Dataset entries
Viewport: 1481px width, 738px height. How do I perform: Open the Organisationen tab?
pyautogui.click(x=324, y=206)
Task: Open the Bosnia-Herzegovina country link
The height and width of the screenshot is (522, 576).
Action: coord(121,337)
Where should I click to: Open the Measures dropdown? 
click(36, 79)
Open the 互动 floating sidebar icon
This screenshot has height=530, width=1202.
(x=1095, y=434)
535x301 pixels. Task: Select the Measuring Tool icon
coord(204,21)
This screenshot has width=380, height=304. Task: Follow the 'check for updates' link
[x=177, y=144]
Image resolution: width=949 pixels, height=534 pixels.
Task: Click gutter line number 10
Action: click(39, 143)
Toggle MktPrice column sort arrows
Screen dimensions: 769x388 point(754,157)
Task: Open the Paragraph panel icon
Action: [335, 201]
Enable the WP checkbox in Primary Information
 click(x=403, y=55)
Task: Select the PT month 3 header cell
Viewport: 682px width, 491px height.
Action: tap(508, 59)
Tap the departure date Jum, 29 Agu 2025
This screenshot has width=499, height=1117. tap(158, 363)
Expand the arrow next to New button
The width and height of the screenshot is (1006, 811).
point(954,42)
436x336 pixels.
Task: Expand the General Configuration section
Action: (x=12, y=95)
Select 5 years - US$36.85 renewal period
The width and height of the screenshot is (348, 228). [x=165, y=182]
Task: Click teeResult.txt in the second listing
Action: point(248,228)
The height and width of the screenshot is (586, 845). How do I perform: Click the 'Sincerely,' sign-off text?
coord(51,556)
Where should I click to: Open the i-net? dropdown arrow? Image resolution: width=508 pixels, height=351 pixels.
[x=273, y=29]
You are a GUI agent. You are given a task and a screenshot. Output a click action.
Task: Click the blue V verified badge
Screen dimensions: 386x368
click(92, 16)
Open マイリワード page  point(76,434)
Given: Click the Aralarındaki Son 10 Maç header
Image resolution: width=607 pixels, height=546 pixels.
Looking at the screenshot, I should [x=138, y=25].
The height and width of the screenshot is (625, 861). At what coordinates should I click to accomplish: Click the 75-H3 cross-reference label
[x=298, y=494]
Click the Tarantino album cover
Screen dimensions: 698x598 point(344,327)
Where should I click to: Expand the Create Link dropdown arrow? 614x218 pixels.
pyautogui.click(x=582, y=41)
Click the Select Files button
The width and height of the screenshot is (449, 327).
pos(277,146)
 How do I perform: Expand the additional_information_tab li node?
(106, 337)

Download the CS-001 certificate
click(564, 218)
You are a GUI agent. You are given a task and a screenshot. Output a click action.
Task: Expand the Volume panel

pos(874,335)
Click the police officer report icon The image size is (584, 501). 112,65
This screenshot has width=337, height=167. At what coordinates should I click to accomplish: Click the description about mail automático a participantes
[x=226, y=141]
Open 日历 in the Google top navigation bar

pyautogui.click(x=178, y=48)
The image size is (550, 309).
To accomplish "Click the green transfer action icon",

▸ **What needs to be done**
Could you retype exactly the lines above from the one containing "Where should I click to: Expand" through the last line of the records, both included, and nothing else?

▸ **Solved exercise**
Where should I click to: Expand the Create Link dropdown arrow? 614x218 pixels.
pyautogui.click(x=582, y=41)
Click the Select Files button
The width and height of the screenshot is (449, 327).
pos(277,146)
 How do I perform: Expand the additional_information_tab li node?
(106, 337)

Download the CS-001 certificate
click(564, 218)
You are a GUI agent. You are given a task and a screenshot. Output a click action.
Task: Expand the Volume panel

pos(874,335)
Click the police officer report icon The image size is (584, 501). 112,65
This screenshot has width=337, height=167. At what coordinates should I click to accomplish: Click the description about mail automático a participantes
[x=226, y=141]
Open 日历 in the Google top navigation bar

pyautogui.click(x=178, y=48)
The image size is (550, 309).
To accomplish "Click the green transfer action icon",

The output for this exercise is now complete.